When Your Numbers Change: Adapting Your Strategy Each Quarter
Your three numbers are not static. They change as your business evolves, and reviewing them quarterly prevents you from operating on outdated assumptions. Your monthly nut increases as you invest in better tools, move to a larger workspace, or add business insurance. Your price per client should increase as you gain experience, build a portfolio of results, and develop a stronger reputation. Your break-even count shifts with both of these changes, sometimes in surprising ways.
Quarterly reviews should answer three questions. First, has my monthly nut changed significantly? If your expenses have crept up without a corresponding increase in revenue, you need to either cut costs or ensure your income has grown proportionally. Second, am I charging enough for the value I deliver? Compare your current rates to the market every quarter. If you have been delivering consistently strong results and accumulating testimonials, your price should reflect that growth. Third, is my break-even count realistic given my current capacity? If you need eight clients to break even but can only handle six well, you have a structural problem that requires either raising prices or reducing expenses.
The beauty of the three-number approach over a traditional business plan is its adaptability. A formal business plan becomes outdated within weeks of writing it because assumptions change, markets shift, and opportunities appear that you did not anticipate. Three numbers can be updated in five minutes and remain accurate indefinitely. They scale with your business from your first client to your hundredth. They work whether you are a freelance designer, a consultant, a coach, or any other type of service provider.

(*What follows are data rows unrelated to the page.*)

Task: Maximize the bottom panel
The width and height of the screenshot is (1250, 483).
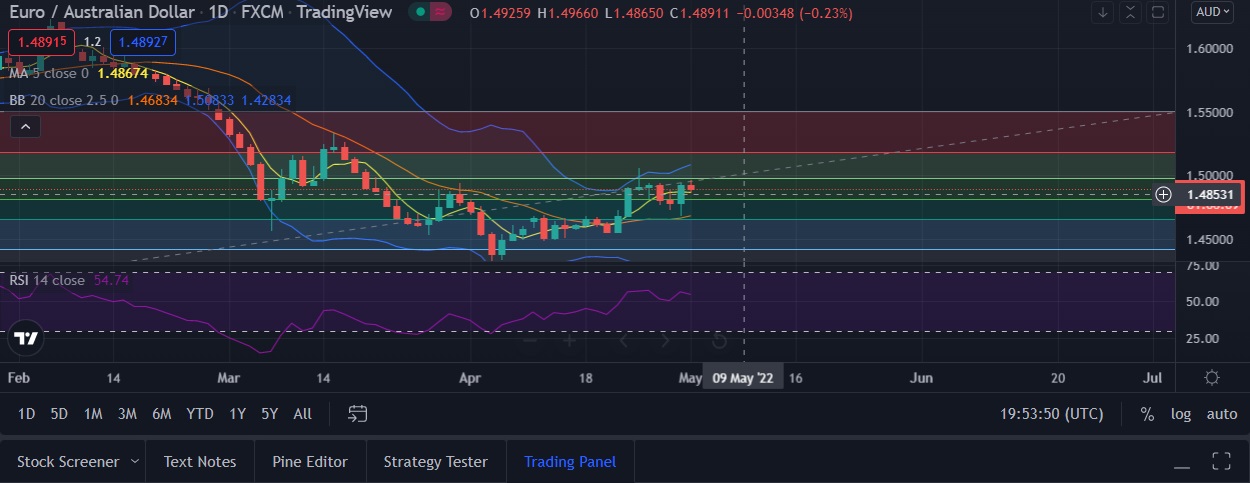Action: 1221,462
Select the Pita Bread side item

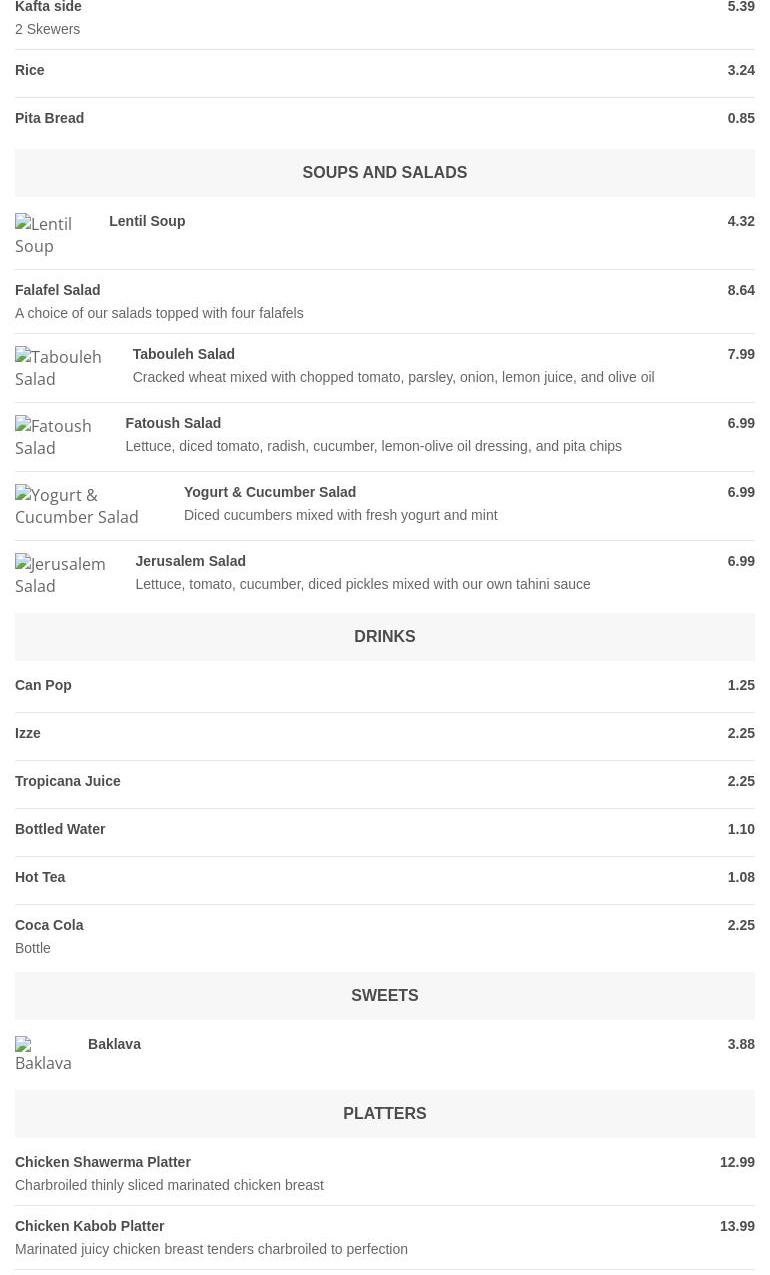coord(385,119)
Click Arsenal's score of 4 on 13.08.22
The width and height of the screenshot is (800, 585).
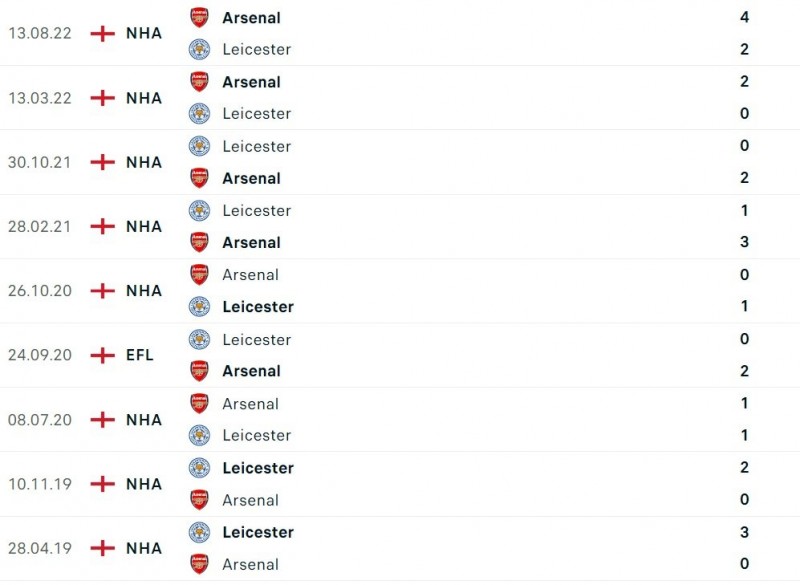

And they keep you focused on the only three things that actually determine whether your solo business survives or fails: how much you spend, how much you charge, and how many people pay you each month.
Frequently Asked Questions
Do I really need a business plan for a solo business?

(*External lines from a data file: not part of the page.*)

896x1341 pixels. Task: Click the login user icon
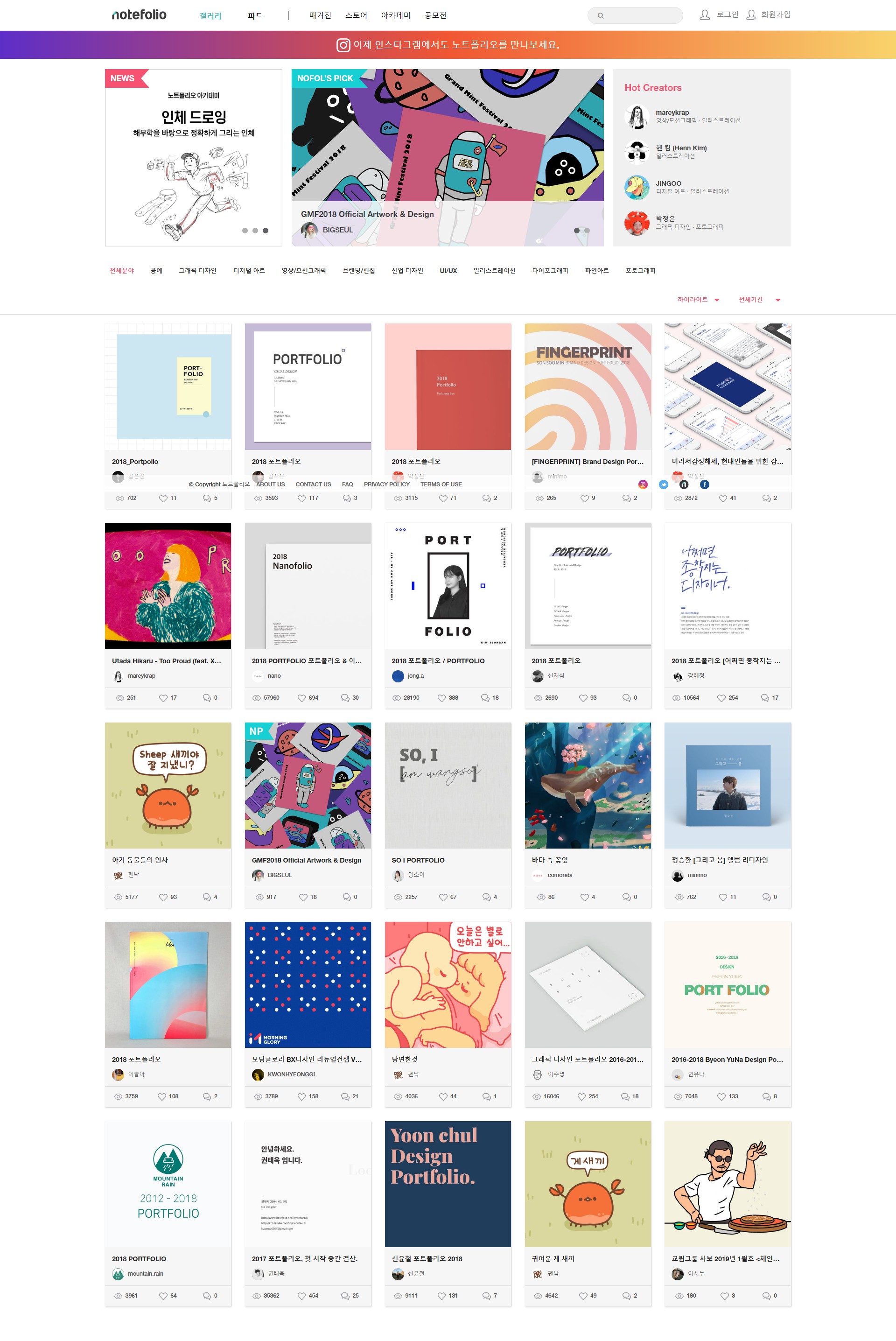click(x=705, y=15)
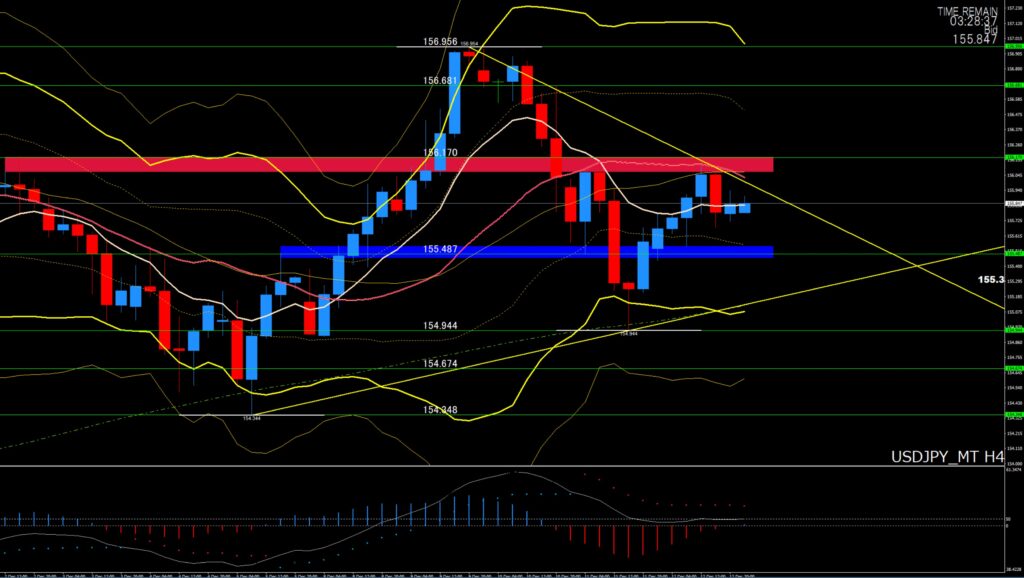Click the 154.944 price level label
Screen dimensions: 1024x578
coord(441,326)
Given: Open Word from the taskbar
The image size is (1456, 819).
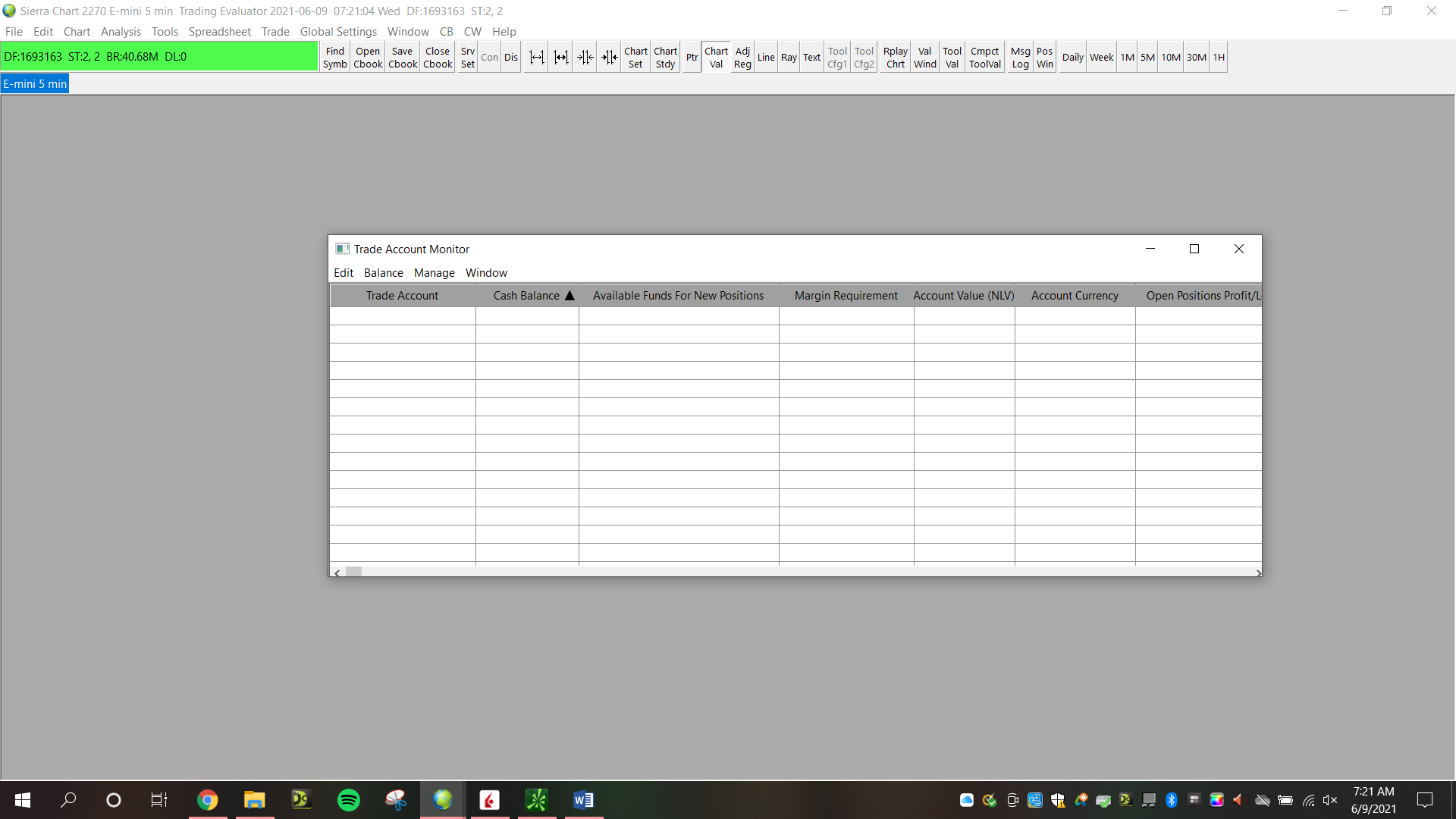Looking at the screenshot, I should (x=583, y=800).
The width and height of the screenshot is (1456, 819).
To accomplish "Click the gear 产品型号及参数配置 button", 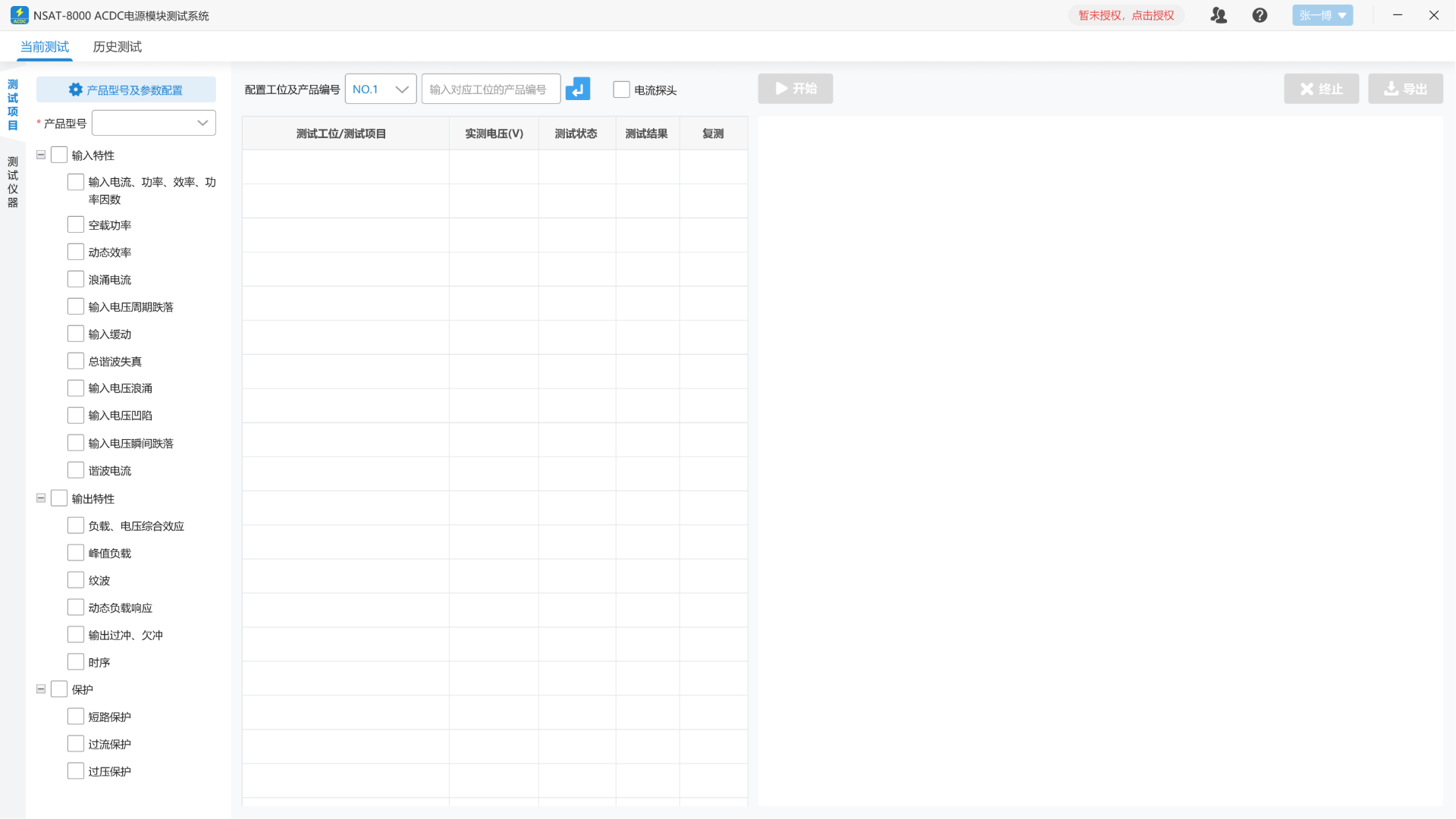I will point(126,89).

No, you do not need a traditional 40-page business plan. Solo founders need three numbers instead: monthly expenses, price per client, and number of clients needed. A simple business plan built around these numbers is more useful than any formal document.
What are the three numbers every solopreneur needs?

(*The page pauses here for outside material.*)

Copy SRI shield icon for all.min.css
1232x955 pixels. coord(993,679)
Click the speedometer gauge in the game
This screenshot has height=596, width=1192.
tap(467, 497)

The three numbers are: your monthly nut (all expenses including your salary), your price per client or project, and the number of clients needed to hit your monthly target. These three numbers form the only business plan you actually need.
How often should I review my business numbers?
Review your three key business plan numbers weekly. Check revenue against your monthly nut every Friday. Adjust your client pipeline and pricing strategy based on what the numbers tell you. Monthly reviews are too slow for solo businesses — weekly keeps you responsive.
What if my numbers show my business is not viable?
If your business plan numbers do not work, you have three options: raise your prices, reduce your expenses, or find more clients. Start with pricing — most solopreneurs are undercharging. If the math still does not work after optimizing all three, consider pivoting your offer.